We’ve previously written about estimates when it comes to Why Fixed Bids Are Bad. Today, we’d like to talk about a tool used for estimating that we’ve had little success with.
Story points have become bog standard in our industry to the extent that some teams forget to consider alternatives. The purpose of this post is to discuss the problems story pointing fails to solve and discuss an alternative approach.
The idea is compelling.

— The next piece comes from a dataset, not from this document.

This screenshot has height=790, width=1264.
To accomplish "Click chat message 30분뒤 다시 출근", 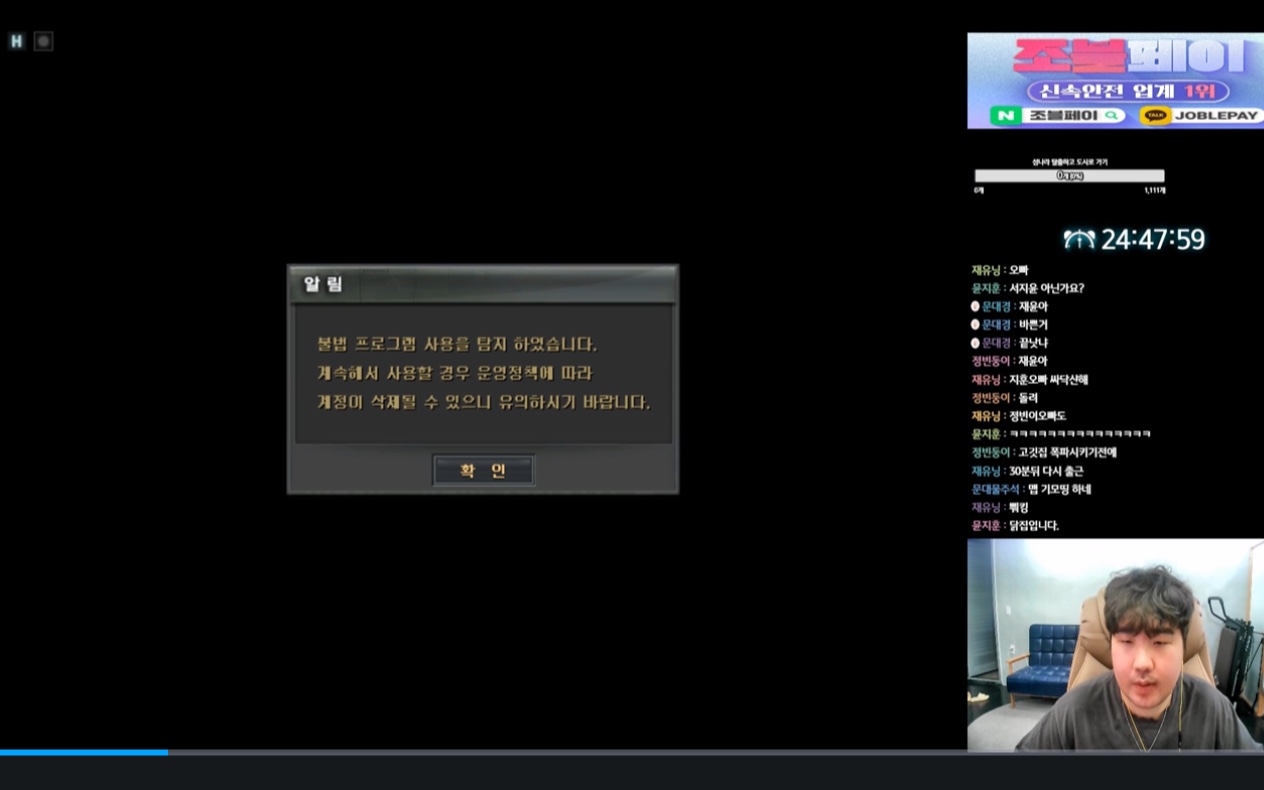I will point(1046,471).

Break up the larger body of work into the smallest achievable parts, estimate how long each part will take and the total of those estimates reveals when the work will ship.
This only works with the following assumptions:
- You know how to break up the work.
- You know how long the pieces of work will take.
- The product priorities will not change while delivering this work.
- It’s more important to know when a feature will ship vs concentrating on shipping the most valuable version of the feature.
Given all the above assumptions, it’s unlikely you can predict a larger body of work with story pointing alone.
An alternative is to start predicting the larger body of work in its entirety and checking in every week. We’ve personally found success with this approach. It forces a re-evaluation of the work each week and allows the team to have meaningful conversations around deadlines, scope and specific technical challenges. These predictions are subject to change and teams are not pressured to give a prediction for work that isn’t predictable e.g. using a new technology.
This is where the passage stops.